Examinations by the Coroner’s Office revealed that a seven-year-old girl child, Donya Veisi, who had apparently died when the school wall crumbled on her, had been actually raped and murdered, and the wall collapse was a set up to cover up the heinous crime. This is according to a reporter who has personally talked to a physician at the Coroner’s Office.
Rashid Ghorbani, general director of the Department of Education in Kurdistan Province, announced that Donya Veisi, a first grade student of the elementary school of Garmash village, had been severely injured on Monday, October 8, 2018, when an old wall in the school yard collapsed.
Donya Veisi was immediately taken to the Be’ssat Hospital of Sanandaj, by her father, teacher and the school principal, but lost her life to serious injuries.

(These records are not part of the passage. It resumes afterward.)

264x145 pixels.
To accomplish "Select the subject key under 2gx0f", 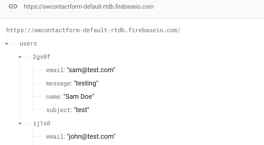I will tap(58, 110).
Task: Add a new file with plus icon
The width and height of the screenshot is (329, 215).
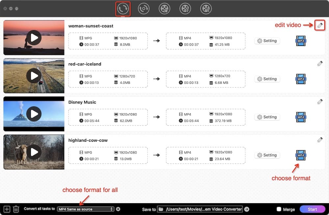Action: (x=7, y=209)
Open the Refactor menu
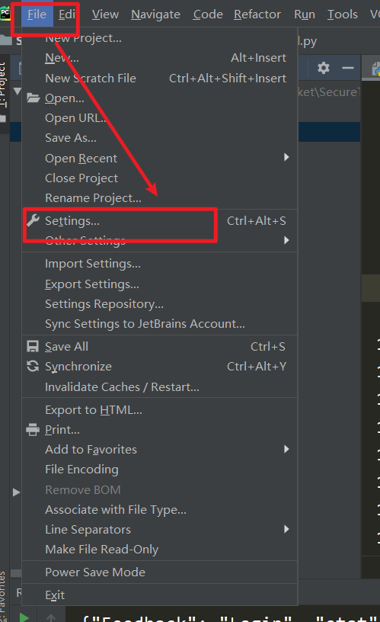Viewport: 380px width, 622px height. (x=257, y=14)
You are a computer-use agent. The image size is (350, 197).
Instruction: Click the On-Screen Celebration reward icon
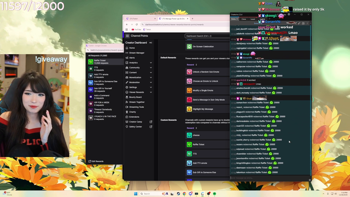[189, 47]
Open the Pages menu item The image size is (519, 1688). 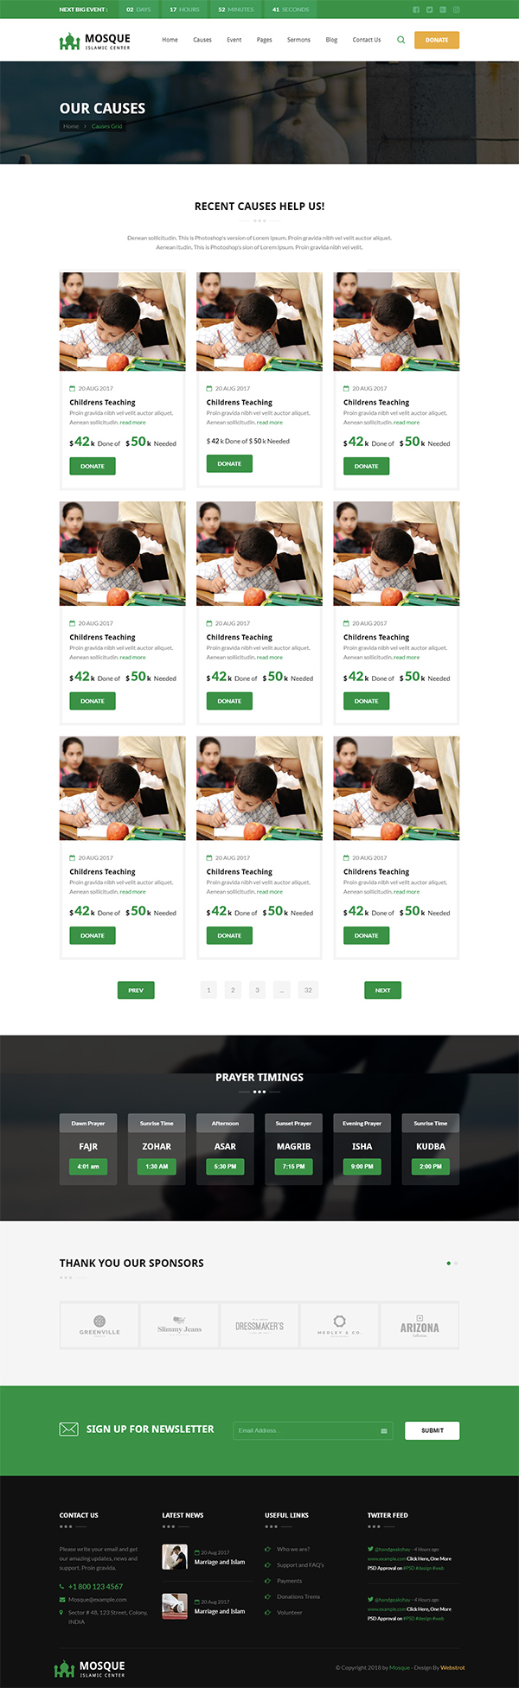point(265,40)
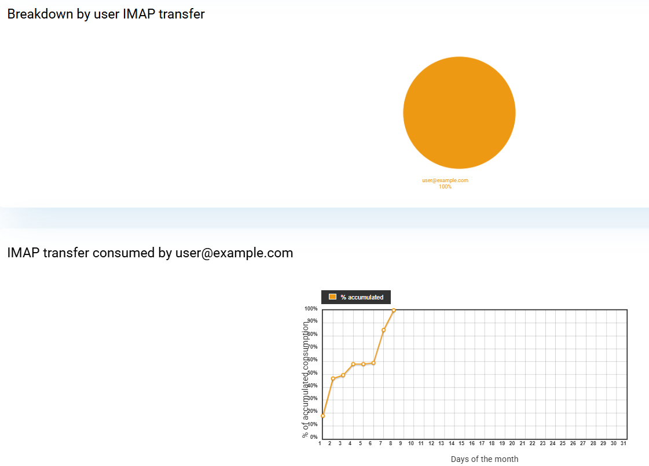Click the 'IMAP transfer consumed by user@example.com' heading
The image size is (649, 466).
tap(150, 253)
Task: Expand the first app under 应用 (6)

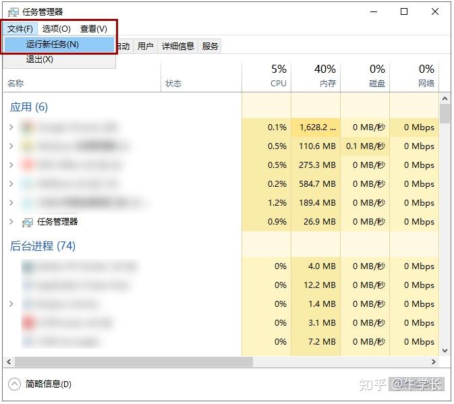Action: tap(11, 127)
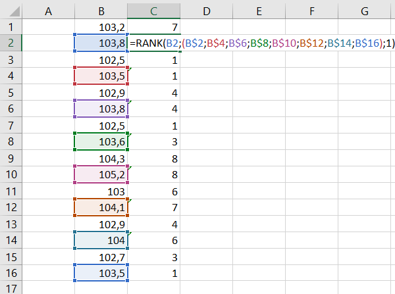Select column D header

point(206,11)
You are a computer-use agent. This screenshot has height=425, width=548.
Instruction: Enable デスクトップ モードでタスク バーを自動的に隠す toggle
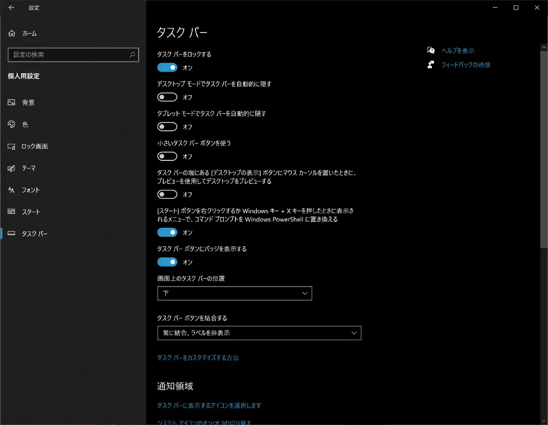(167, 97)
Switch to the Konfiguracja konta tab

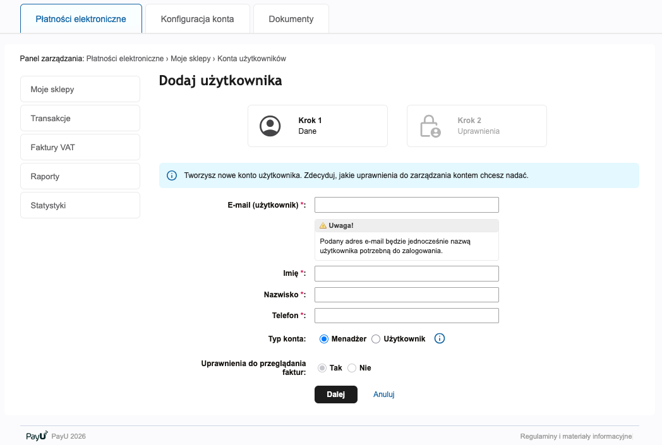pyautogui.click(x=196, y=18)
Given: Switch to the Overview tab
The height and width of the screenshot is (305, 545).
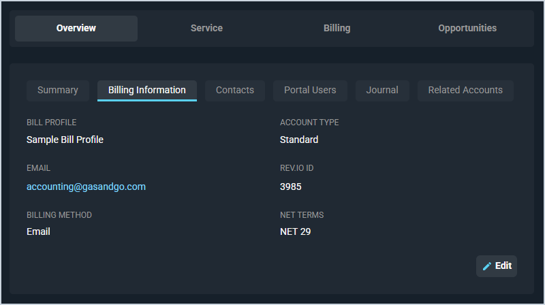Looking at the screenshot, I should (x=76, y=29).
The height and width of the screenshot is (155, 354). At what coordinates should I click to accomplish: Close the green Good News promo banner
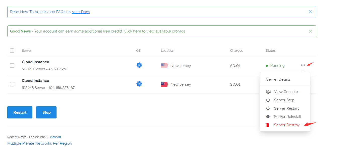310,31
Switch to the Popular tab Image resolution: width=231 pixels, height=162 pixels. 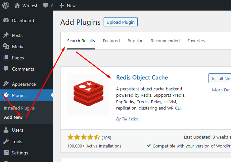pyautogui.click(x=135, y=41)
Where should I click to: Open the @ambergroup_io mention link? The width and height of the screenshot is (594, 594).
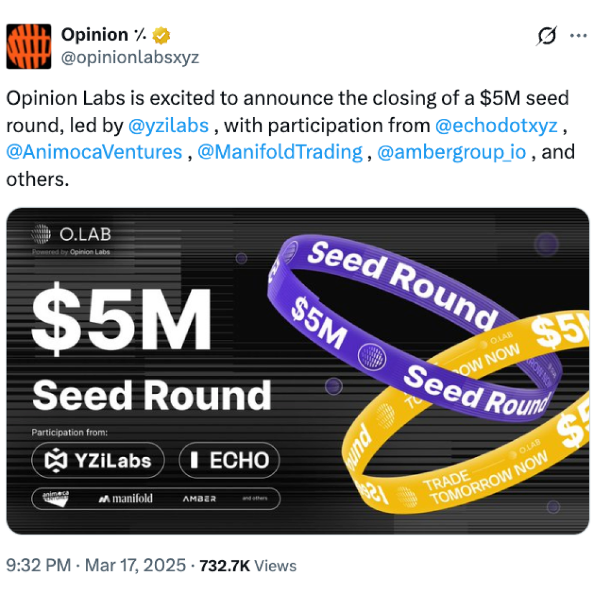click(451, 152)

Ghorbani said the school had 13 students of different levels who studied in the same class. He had reported several times on the worn-out infrastructure of the school without Education Ministry officials heeding his warnings. Consequently, the collapse of the school wall took the life of a girl student, Ghorbani said. (The state-run Tasnim news agency – October 8, 2018)
On Wednesday, October 10, 2018, however, news leaked out of the Coroner’s Office of Sanandaj that their examinations revealed that Donya Veisi, the seven-year-old girl student who was experiencing her first days in school, had been raped and then killed by a direct strike on her head.
The people of Iranian Kurdistan have declared that they will hold a protest demonstration on Saturday, October 13, 2018, against the violence committed against the innocent girl, Donya Veisi.
This is not the first time that such crimes victimize innocent and defenseless girl children. Unfortunately, despite public opinion pressure and repeated appeals by human rights and women’s rights activists to pass a law on violence against women and criminalize its perpetrators, no such bill has been adopted by the mullahs’ parliament.
The bill on elimination of violence against women was first renamed as “Provision of Security for Women” bill, many of its articles were subsequently deleted, and it remains stuck in the labyrinths of law and decision making after some 10 years.